We decided to opine on the Laurel vs. Yanny phenomenon. The best explanation of the acoustical principles giving rise to this phenomenon came originally from Dr. Monson’s doctoral advisor at the University of Arizona, Dr. Brad Story. The image below was created by Dr. Story, taken from an NPR news story.

Necessary background knowledge: Human speech is made possible by a dynamic vocal tract, formed by the motile anatomy of the mouth and throat. The airspace (or “tube”) formed by the vocal tract has natural resonance frequencies related to the size and shape of the tube. These natural resonances, called formants, provide the auditory system with clues as to the size and shape of the tube. When you speak, every time you move your jaw, tongue, pharynx, etc. you change these resonance frequencies, and that change in resonances is perceived as a change in vowel or, in some cases, consonant (like ‘L’ vs. ‘R’).  There are several formants (i.e., resonances) that come into play in vowel and consonant perception, but most of speech research has been focussed on the first three formants, aptly named F1, F2, and F3. The focus on these three formants is likely because, of the speech formants that have been studied, these appear to be the most dynamic, thereby conveying the most information about the tube.

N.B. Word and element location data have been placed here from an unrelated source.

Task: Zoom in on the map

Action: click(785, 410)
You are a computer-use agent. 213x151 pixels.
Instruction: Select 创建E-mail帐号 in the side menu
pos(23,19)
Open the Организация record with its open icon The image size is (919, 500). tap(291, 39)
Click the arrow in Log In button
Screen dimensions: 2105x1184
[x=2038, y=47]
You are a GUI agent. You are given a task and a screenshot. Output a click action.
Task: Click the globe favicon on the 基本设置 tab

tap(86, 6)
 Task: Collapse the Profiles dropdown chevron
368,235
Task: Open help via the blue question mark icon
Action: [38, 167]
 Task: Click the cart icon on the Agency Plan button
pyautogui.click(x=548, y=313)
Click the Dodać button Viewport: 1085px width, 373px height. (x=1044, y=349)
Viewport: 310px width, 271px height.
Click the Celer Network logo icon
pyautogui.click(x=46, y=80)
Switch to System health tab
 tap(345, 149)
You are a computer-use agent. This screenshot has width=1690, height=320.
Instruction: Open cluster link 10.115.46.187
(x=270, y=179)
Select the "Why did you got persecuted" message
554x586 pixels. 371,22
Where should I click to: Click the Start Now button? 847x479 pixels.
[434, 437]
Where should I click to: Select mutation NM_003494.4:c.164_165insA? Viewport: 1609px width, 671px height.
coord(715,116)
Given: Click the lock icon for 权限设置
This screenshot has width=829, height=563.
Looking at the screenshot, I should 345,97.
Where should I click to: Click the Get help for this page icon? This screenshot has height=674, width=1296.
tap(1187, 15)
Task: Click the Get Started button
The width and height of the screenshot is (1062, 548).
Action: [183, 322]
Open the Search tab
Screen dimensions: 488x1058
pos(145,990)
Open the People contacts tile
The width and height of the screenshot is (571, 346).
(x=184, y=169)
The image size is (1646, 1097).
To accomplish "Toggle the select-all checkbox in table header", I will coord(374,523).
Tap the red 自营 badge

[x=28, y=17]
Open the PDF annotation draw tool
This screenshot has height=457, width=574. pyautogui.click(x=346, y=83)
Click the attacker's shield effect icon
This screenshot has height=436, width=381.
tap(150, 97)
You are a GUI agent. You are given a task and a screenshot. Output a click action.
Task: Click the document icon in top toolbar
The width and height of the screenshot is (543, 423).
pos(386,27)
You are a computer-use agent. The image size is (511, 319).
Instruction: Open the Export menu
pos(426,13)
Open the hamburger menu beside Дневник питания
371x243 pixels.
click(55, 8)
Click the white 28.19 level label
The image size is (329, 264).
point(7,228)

So what gives with Yanny and Laurel?  If you examine the second panel in the figure below (a spectrogram of Dr. Story saying “laurel”), what you see is a dark band representing F3 (highlighted with the blue box) that starts high, moves downward, and then moves back up (as indicated by the arrows).  This is the change expected in F3 when you move your tongue from ‘L’ to ‘R’ back to ‘L’. In the third panel (Dr. Story saying “yanny”), we see a similar change, this time in F2 (highlighted with the red box).  This is the change expected in F2 when you move your jaw from “ee” to “ae” (as in "bad") back to “ee.”  Now, if you examine the first panel (the actual recording going around), you can see the dark band moving down and back up, but the signal is degraded enough to confuse the brain as to whether it is F2 or F3.  This appears to be because F1 and/or F2 are getting a little lost or even combined with each other. We know by now that the original recording was “laurel.” If you hear “yanny,” it is likely because you are unable to reliably distinguish the real F1 and F2, so your brain is convinced that the F1/F2 combo is just F1, and that the change in F3 is actually a change in F2. The task of tracking F1 and F2 is made difficult by the degraded recording, and is further complicated by playing the audio over poor-quality loudspeakers found in some computers, phones, headphones, etc. This process may also be introducing other acoustic features that reinforce the perception of one word over the other.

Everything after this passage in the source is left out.